A Scottish champion of more recent vintage, Ricky Burns, has just become the nation's first three-weight world champion.

“That’s a massive achievement in itself, and something that he’ll be greatly remembered for, and he’ll take that to the grave with him,” Taylor said.

“That’ll be the happiest and proudest moment of his career, probably, apart from winning his first world title. I think it’s a great achievement. If I can achieve anything like that, I’ll be a really happy man. Hats off to him and massive respect to him. It inspires myself to achieve something like that as well.”

Taylor seems to find it hard to believe how far he has come since his days as a former junior taekwondo champion. It wasn’t until he was 15 years old that Taylor found boxing, after he and a couple of friends went to a gym to get fit.

Taekwondo was chosen by his parents as a way of discipline for Taylor, and a way to keep him off the streets.

Taylor confessed to “always having a liked wee fight” in his younger days. 

“As I got a bit older, and at school, I always found myself in fights just because I was the wee man. Not because I was in trouble or anything like that. Somebody seemed to be always trying to pick on me. I never backed away from having a fight. I found fighting natural.”

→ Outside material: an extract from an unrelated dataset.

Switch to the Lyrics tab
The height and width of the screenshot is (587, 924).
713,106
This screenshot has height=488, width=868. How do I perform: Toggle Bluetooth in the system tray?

It didn’t take long for Taylor to adapt from taekwondo to boxing, despite nearly landing a head-kick in his first sparring session.

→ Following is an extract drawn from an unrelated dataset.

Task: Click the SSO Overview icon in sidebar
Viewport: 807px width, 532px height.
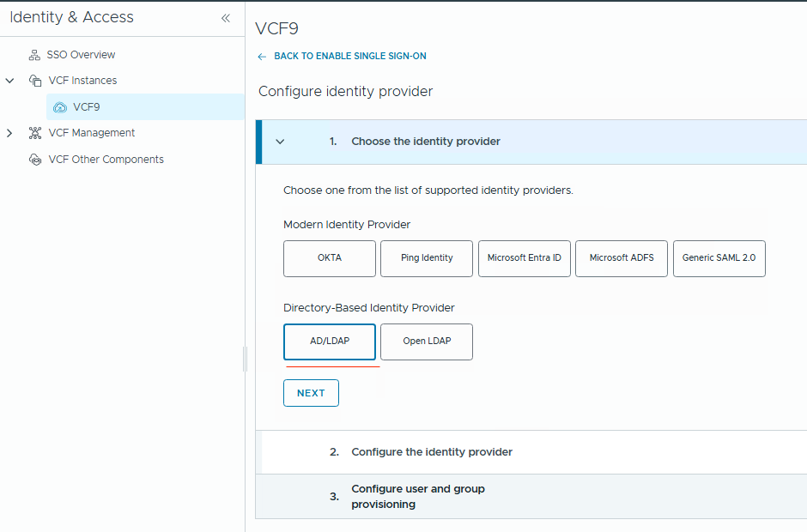Action: [34, 54]
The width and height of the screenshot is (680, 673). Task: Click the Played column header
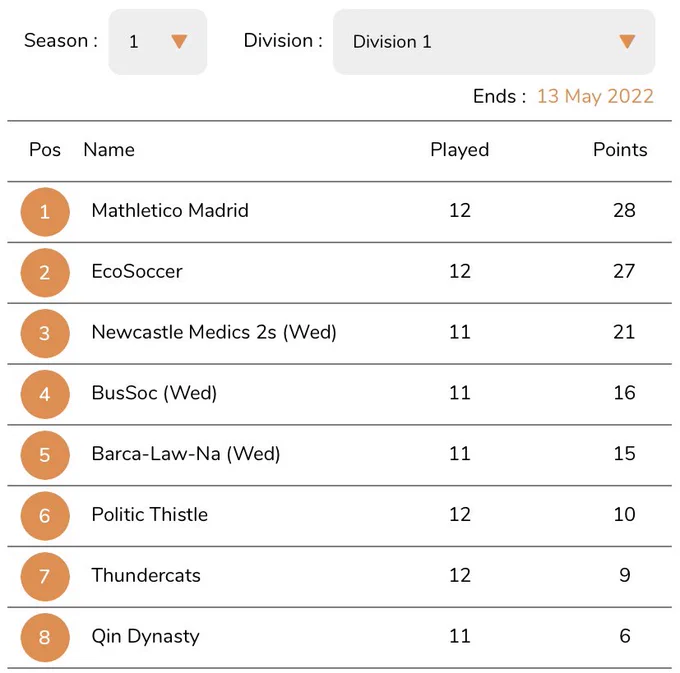460,150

“[The other boxer] came and attacked me," Taylor recalled. "I almost took his head off with a spinning kick, but luckily I never actually kicked him. I thought ‘Oh right I can’t do that.’ So it took me a couple of sparring sessions [to adjust]. It felt natural for me to lift my legs when [sparmates] were coming in, but that soon dwindled away.”

What followed was a stellar amateur career which included a bronze medal at the 2008 Youth Commonwealth Games, a silver at the 2010 Commonwealth Games, qualification for the 2012 Olympic Games in London and culminated in his finest moment as an amateur boxer - winning gold at the 2014 Commonwealth Games in Glasgow.

“Winning in front of 10,000 people at the [Glasgow] Hydro and then blasting out the ‘Flower of Scotland’ in front of them all. That was a dream come true,” Taylor said.

After Commonwealth glory, Taylor found it an easy decision to turn professional with Cyclone Promotions, despite being offered what he described as a great deal from MGM Marbella.

Taylor was looking for a trainer who could give him a large amount of one-to-one time. With the backing of Barry McGuigan, and the stewardship of his son Shane, Taylor has been loving life with Cyclone since day one.

“I was on the way down to the boxing writers' dinner [in 2015], and my phone goes and it was Barry." Taylor said. "He wanted to meet up and talk about turning pro. I went down straight away. The package they offered was brilliant, and they had Shane looking after my nutrition, weight and strength. Everything was getting taken care of. It was an easy choice to make. I think I’ve made the right choice.”

Of trainer Shane, Taylor said: “He’s brilliant. “He’s only 27, but he’s got the knowledge of a man that’s been amongst the game for 30-40 years. His tactics are always spot on. His training’s brilliant, and it’s different every day. He’ll focus on something different for a few weeks and develop it. 

“He’s young and fit, so he can keep up with you as well. He can show you a few things. He totally lives and breathes boxing. He’s 24/7 100 per cent boxing. That’s all he does. That’s a thing you’re looking for in a coach, one that totally loves the sport as well.”

Barry McGuigan believes Taylor will be the poster boy for the new generation of Scottish boxers. The dream for Taylor is to headline a show at Edinburgh Castle, or Easter Road, the home of Hibernian Football Club – the green half of the city that Taylor supports as opposed to the maroon side of Heart of Midlothian.

“The only thing is with Edinburgh, the Hibs-Hearts thing, it could divide fans," Taylor said. "So I would probably say fighting at Edinburgh Castle is the dream. If I could get it at Easter Road it would be absolutely brilliant. But Edinburgh Castle would be something special, it would be something for the history books.”